-- Садись-ка, -- сказала она. -- Прости, я совсем забыла,
что ты еще не окреп.
Хелот рухнул в предложенное ему кресло. Из-под стола в
тишине донесся яростный хруст -- там явно что-то грызли. Имлах
пошарила на полу и выволокла еще одного горностая. Прижимая к
голове круглые белые ушки, зверек крепко держал в зубах полу-
обглоданную птичью кость.
-- Лаймерик! -- крикнула Имлах, заполнив своим звучным
голосом весь огромный свод.
На противоположной стороне большого зала немедленно
раскрылась дверца, до сих пор не замеченная Хелотом. Оттуда,
прихрамывая, важно выступил маленький человечек. Судя по всему,
он принадлежал к Народу. Длинные белые волосы человечка были
тщательно заплетены в множество тонких косиц, и одет он был
весьма щегольски и вычурно. Приблизившись к Имлах, он замер,
скрестив на груди руки.
-- Забери вот это, -- велела Имлах. -- Совсем распустил
паршивцев. Я недовольна, Лаймерик. Они пакостят уже в моем
кабинете.
-- Слушаюсь, ясная Имлах из Серебряного Леса, повинуюсь,
мудрая Имлах из Серебряного Леса, -- торжественно произнес
Лаймерик, с достоинством повернулся и вышел все в ту же дверцу.
Приоткрыв от удивления рот, Хелот наблюдал за этой сценой.
Имлах ждала, не выказывая ни малейших признаков нетерпения.
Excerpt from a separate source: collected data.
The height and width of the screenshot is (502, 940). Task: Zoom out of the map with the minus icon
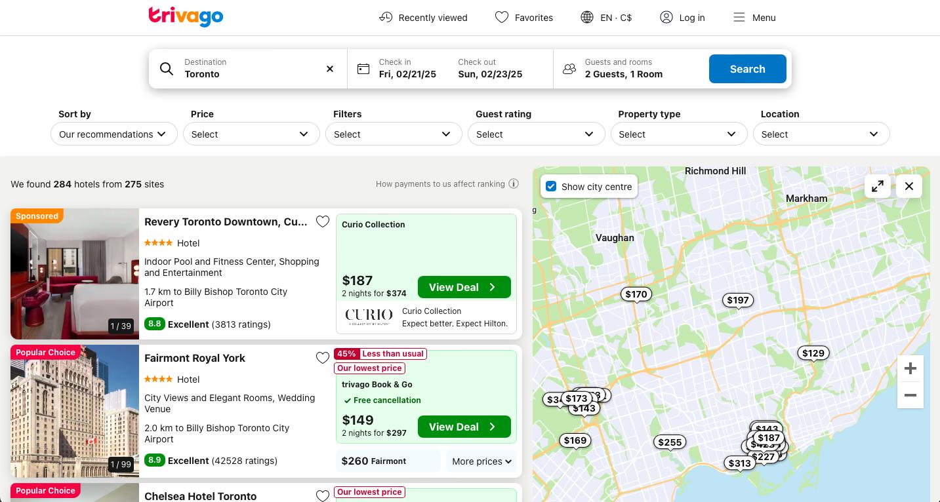point(910,395)
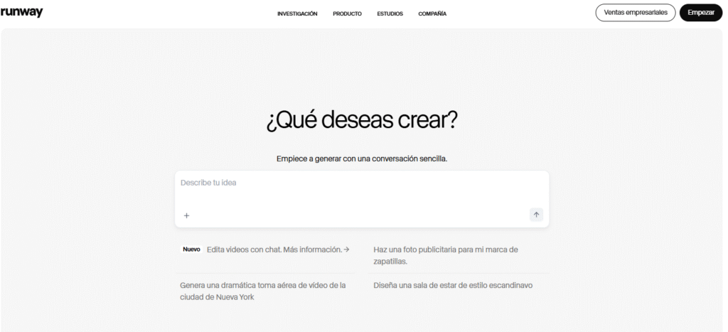Screen dimensions: 728x332
Task: Open the COMPAÑÍA navigation item
Action: click(432, 14)
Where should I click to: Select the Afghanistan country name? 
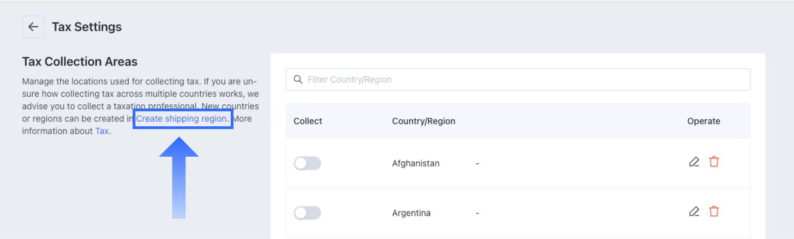(x=416, y=163)
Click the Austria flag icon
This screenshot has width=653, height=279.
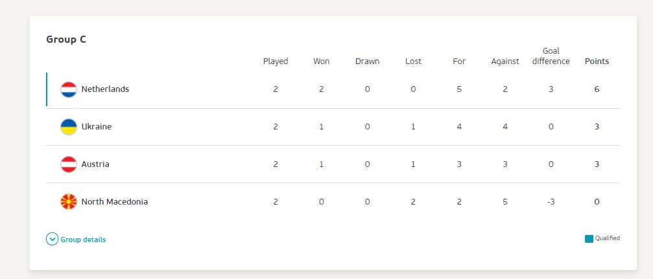[x=69, y=164]
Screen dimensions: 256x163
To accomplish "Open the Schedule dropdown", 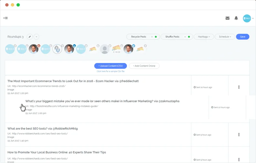I will pyautogui.click(x=225, y=37).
Зверек, тряпочкой свисавший из ее рук, все так же цепко держал
свою драгоценную кость и только время от времени шевелил носом,
и тогда его усы воинственно топорщились.
3атем снова показался важный человечек. Он шел размеренным
шагом и на вытянутых руках нес клетку с тонкими частыми
прутьями. Туда и был водворен горностай, который, ничуть не
смущаясь лишением свободы, тотчас улегся и снова взялся за
птичью ногу. Ступая медленно, как на церемонии, Лаймерик
удалился и унее с собой горностая.
Хелот слегка улыбнулся, встретившись с Имлах глазами,
однако великанша и не думала разделить с ним веселье. Похоже,
такие сцены разыгрывались в замке по несколько раз на дню.
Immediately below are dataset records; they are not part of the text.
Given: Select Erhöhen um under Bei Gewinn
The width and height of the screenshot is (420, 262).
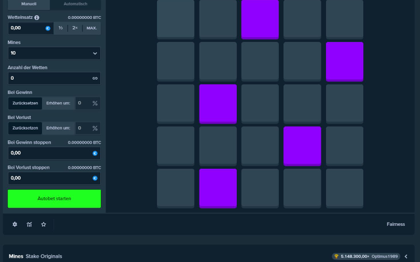Looking at the screenshot, I should pyautogui.click(x=58, y=103).
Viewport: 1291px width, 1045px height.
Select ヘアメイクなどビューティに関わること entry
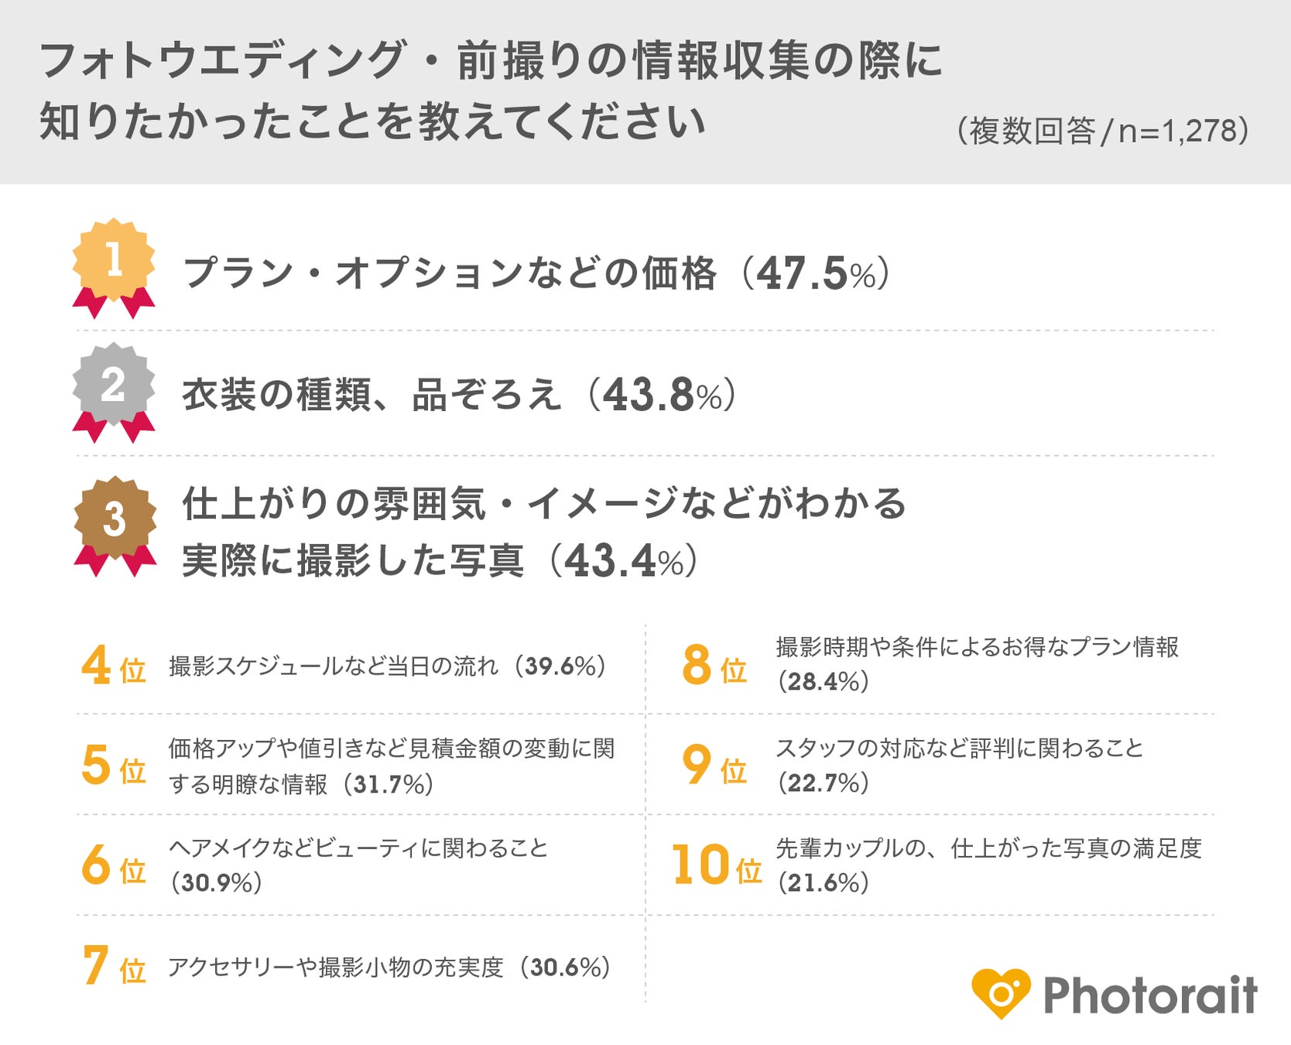point(358,848)
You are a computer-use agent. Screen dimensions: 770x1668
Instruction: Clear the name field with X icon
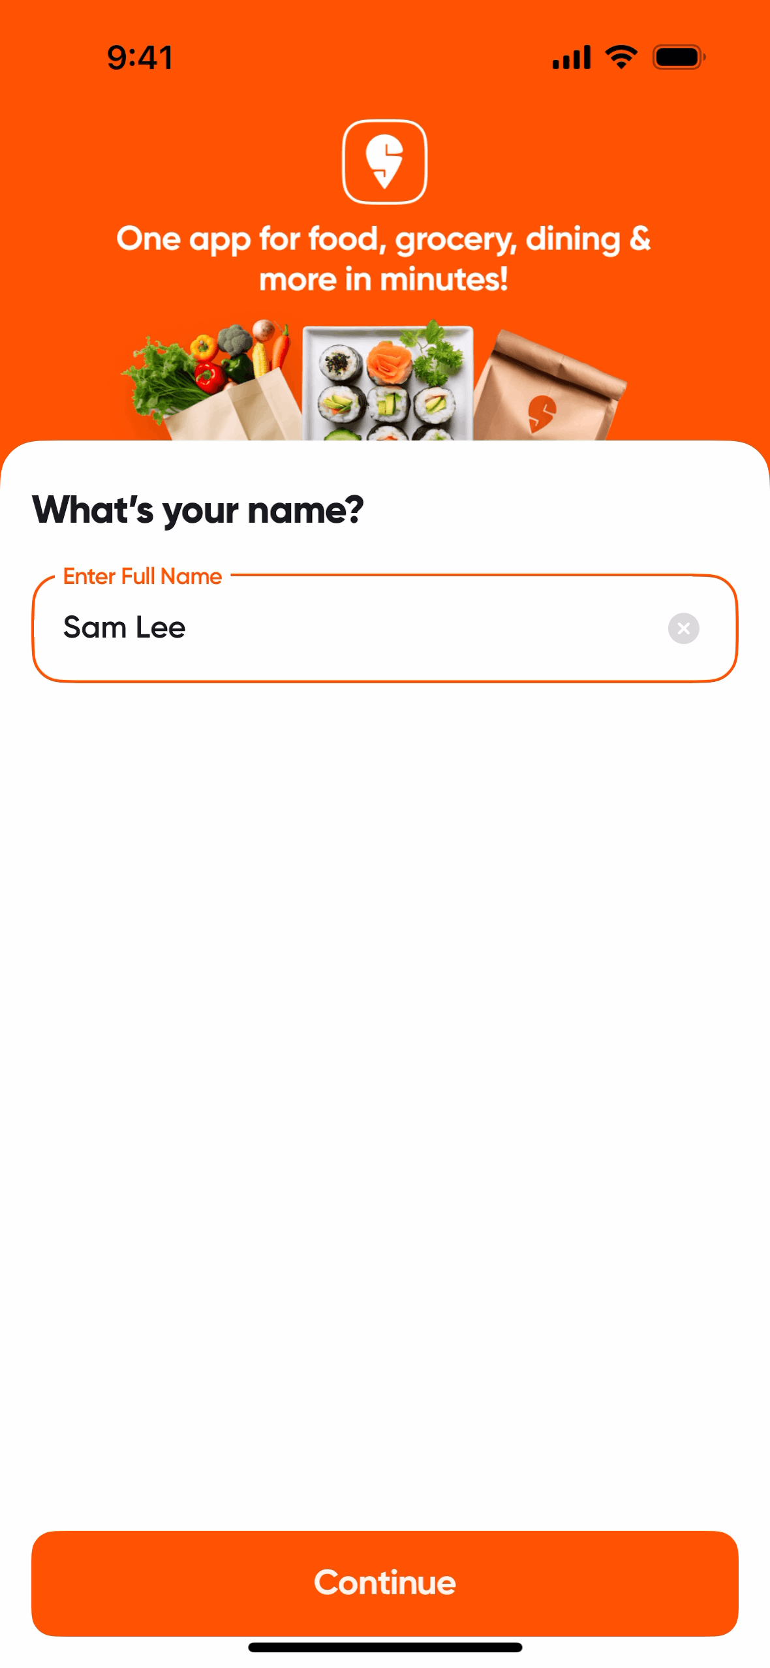tap(683, 628)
-- Ты голоден? -- спросила Имлах.
-- Не знаю. Вроде бы, нет. Я хотел задать вам один вопрос.
Имлах склонила голову к плечу:
-- Конечно, дакини. Ты можешь спрашивать все, что угодно,
и получишь честные ответы или не получишь никаких.
-- Спасибо, Со мной был мальчик, когда Народ напал на
нас...
-- Не напал, дакини. Народ осуществил свое суверенное
право.
-- Мне неважно, как это называется. Со мной был мальчик по
имени Тэм, и я хотел бы знать, где он и что с ним стало. -- Он
жив. Народ взял его к себе.
Хелот подскочил.
-- Святой Бернард! -- вырвалось у него. -- Вы хотите
сказать, что малыша захватили в плен эти низкорослые варвары?
Имлах смотрела на него во все глаза. Дакини был
по-настоящему огорчен. Похоже, он близок к тому, чтобы
взорваться: кусает губы, хмурится, отворачивается, шарит руками
по поясу. Наконец заговорил:
-- Где мой меч? Я могу попросить вернуть мне оружие? --
Зачем тебе оружие?
-- Госпожа, -- произнес Хелот, мрачно глядя ей прямо в
лицо, -- в таком случае, могу я хотя бы узнать, свободен ли я?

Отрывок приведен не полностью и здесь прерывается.